** Opening TASK INPUT block **

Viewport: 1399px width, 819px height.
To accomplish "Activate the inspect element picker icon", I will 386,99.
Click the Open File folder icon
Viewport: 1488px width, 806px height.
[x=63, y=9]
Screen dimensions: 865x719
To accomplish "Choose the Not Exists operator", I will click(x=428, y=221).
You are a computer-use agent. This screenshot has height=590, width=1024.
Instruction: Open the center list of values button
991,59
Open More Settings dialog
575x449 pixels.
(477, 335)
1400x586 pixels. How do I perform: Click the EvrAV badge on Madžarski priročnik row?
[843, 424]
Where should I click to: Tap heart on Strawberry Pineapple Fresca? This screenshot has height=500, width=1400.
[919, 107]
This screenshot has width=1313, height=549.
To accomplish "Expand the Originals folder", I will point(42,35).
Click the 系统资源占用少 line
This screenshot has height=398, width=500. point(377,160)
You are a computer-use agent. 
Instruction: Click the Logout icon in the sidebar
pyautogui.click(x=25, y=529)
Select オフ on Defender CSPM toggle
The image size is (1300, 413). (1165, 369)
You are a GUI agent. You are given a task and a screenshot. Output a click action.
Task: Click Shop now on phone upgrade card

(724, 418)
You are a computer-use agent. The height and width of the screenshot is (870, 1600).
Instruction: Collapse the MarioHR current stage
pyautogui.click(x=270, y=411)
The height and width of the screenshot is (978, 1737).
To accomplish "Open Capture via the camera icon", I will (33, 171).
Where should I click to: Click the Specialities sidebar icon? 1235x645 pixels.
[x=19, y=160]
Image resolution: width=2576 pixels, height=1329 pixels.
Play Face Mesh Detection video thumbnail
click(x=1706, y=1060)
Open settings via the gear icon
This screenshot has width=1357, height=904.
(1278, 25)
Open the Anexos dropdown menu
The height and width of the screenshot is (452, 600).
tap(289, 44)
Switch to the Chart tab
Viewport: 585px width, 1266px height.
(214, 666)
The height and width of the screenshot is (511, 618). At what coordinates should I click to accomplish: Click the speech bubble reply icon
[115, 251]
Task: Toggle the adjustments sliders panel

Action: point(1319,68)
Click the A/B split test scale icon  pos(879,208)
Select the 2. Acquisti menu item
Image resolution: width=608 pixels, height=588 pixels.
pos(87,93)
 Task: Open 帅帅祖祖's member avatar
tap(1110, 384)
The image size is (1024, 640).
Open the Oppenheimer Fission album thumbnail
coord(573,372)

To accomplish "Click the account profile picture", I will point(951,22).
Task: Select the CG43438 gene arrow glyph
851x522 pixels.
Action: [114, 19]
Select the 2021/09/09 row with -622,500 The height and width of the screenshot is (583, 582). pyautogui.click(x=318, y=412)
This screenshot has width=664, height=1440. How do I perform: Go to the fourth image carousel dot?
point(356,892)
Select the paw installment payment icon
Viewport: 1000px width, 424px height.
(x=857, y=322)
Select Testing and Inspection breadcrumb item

** Closing TASK INPUT block **

__WHAT TO PRODUCE__
Print, exactly and only, the lines running from the one with "Select the 2021/09/09" to the end of the data above.

__WRITTEN SOLUTION__
Select the 2021/09/09 row with -622,500 The height and width of the screenshot is (583, 582). pyautogui.click(x=318, y=412)
This screenshot has width=664, height=1440. How do I perform: Go to the fourth image carousel dot?
point(356,892)
Select the paw installment payment icon
Viewport: 1000px width, 424px height.
(x=857, y=322)
Select Testing and Inspection breadcrumb item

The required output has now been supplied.